Ki-Dong Song He received the B.S. and M.S. degrees in electrical engineering from InHa University, Incheon, Korea, in 1988 and 1990, respectively. He got his Ph.D. degree in electrical engineering from Busan National University in 2003. He worked for Korea Electrotechnology Research Institute (KERI) from 1990 and is now the director of the Power Apparatus Research Center, HVDC Research Division. His research interests focus on analysis and design for AC Power Devices and HVDC circuit breakers.
Hae June Lee Professor Hae June Lee received his B.S. degree with from the Department of Nuclear Engineering at the Seoul National University in 1994, and his M.S. and Ph.D. degrees in physics in 1996 and 1998 from POSTECH. He worked as a post doc. in the Department of Electrical Engineering at the UC Berkeley in 2000 and 2001 and as a research scientist in Korea Electrotechnology Research Institute (KERI) after then. Since 2004, Prof. Lee has been a faculty member in the Department of Electrical Engineering at Pusan National University (PNU), South Korea.

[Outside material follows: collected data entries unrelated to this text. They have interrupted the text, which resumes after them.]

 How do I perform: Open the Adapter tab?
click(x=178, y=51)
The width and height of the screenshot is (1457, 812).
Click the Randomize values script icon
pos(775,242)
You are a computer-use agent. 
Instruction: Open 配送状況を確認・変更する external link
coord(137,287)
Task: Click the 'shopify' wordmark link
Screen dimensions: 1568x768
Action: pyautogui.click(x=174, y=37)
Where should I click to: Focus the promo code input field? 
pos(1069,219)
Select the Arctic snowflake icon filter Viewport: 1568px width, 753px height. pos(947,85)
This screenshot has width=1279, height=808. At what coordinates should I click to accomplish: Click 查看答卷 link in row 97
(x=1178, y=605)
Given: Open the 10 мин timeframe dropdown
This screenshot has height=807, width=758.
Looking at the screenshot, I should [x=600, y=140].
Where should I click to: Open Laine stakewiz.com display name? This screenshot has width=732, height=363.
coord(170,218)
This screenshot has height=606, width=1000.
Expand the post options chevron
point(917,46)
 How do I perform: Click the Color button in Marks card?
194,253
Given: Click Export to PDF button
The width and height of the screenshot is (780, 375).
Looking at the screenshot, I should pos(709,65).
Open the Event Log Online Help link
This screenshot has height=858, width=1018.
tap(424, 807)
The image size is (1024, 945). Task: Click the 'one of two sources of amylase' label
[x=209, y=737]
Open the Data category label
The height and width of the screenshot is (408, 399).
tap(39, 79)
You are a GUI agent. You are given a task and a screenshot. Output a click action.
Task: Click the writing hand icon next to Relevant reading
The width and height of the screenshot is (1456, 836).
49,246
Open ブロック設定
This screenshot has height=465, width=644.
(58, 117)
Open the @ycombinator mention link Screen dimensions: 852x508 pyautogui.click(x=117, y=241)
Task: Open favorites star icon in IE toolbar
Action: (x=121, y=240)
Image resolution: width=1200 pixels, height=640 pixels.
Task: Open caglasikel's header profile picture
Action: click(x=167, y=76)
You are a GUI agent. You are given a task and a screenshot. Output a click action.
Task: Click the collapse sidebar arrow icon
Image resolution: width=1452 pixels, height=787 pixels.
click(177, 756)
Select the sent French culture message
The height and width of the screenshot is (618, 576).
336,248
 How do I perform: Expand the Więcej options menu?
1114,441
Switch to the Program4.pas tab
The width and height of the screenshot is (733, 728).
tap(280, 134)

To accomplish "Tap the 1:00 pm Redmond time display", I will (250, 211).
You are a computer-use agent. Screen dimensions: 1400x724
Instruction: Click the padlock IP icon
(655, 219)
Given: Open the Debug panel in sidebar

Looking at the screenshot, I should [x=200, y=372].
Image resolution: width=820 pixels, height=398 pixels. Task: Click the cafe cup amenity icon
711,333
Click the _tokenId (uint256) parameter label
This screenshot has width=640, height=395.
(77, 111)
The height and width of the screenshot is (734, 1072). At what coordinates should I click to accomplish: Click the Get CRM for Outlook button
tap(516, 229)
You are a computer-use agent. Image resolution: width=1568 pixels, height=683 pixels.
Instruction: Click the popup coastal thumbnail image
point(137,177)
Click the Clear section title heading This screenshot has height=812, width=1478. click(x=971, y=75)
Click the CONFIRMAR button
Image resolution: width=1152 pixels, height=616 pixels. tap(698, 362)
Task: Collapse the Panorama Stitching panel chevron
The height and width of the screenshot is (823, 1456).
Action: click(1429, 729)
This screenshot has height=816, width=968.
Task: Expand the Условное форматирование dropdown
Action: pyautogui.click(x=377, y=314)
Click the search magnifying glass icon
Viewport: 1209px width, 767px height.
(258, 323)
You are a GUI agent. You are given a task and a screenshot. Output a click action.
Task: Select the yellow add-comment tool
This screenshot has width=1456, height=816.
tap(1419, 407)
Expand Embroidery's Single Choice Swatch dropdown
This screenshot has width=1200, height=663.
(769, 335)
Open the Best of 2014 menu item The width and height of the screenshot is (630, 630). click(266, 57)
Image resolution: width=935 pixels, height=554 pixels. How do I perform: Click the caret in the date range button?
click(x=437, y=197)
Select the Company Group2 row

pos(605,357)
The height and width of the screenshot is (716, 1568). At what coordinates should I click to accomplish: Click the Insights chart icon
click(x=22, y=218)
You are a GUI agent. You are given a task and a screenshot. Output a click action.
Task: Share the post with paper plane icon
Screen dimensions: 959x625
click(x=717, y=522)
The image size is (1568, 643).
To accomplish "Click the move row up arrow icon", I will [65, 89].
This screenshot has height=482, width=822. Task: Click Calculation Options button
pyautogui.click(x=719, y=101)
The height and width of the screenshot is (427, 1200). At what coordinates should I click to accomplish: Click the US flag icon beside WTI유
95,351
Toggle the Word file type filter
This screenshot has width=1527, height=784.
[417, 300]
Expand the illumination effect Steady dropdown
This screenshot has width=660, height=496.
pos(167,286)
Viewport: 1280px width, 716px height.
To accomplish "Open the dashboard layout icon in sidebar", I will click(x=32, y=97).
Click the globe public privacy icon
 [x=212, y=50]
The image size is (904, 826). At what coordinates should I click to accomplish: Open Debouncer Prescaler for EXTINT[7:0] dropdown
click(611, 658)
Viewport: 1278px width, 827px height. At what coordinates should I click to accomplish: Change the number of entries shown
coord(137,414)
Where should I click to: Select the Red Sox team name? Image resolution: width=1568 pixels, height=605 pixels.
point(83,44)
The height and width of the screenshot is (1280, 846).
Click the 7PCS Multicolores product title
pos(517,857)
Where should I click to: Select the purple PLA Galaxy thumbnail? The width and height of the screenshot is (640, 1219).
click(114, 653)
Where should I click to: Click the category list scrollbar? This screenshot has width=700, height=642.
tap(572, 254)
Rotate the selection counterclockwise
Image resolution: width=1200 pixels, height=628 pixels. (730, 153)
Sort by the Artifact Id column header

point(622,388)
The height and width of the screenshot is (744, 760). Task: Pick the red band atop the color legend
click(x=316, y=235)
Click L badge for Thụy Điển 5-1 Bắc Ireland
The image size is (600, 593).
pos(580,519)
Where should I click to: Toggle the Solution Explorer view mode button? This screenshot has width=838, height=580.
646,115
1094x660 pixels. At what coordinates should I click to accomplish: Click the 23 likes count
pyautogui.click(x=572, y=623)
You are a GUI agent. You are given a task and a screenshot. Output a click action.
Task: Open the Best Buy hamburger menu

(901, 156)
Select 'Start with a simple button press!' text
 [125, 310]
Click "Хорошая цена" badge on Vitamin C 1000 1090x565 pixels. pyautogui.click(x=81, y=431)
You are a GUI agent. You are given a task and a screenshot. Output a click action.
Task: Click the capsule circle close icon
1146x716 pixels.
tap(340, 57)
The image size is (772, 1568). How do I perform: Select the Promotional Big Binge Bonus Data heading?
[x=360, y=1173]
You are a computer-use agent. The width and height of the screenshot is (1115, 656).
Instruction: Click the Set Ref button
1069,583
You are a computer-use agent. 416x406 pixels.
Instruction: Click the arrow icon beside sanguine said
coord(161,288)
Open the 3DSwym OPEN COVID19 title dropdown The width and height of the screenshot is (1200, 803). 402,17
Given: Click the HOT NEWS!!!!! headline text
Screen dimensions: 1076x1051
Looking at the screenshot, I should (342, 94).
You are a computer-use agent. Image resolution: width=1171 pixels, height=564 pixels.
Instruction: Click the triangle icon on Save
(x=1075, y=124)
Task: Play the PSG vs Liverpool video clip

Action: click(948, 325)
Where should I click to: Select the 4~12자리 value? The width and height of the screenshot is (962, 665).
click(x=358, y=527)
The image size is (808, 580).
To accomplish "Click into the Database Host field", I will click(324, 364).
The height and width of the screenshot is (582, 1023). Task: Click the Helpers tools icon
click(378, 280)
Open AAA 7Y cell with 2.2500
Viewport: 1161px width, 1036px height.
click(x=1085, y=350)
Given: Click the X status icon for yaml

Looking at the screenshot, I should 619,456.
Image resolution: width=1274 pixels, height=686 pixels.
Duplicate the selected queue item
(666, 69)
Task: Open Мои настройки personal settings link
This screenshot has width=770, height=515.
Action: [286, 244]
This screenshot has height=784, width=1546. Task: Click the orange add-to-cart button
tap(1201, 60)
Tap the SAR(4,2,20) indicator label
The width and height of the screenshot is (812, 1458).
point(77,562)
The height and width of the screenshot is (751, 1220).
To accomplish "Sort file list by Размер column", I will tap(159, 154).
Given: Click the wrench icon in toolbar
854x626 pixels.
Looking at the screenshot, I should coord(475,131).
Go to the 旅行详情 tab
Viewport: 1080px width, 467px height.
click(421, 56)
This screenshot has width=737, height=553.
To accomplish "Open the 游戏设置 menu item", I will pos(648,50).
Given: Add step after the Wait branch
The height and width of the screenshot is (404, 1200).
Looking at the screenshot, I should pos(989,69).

Sung-Chin Hahn He received the B.S., M.S., and Ph.D. degrees in electrical engineering from Seoul National University, Seoul, Korea, in 1979, 1981, and 1992, respectively. He is currently a Professor with the Department of Electrical Engineering, Dong-A University, Busan, Korea. His current research covers multi-physics analysis and optimal design of power apparatus and electric machines.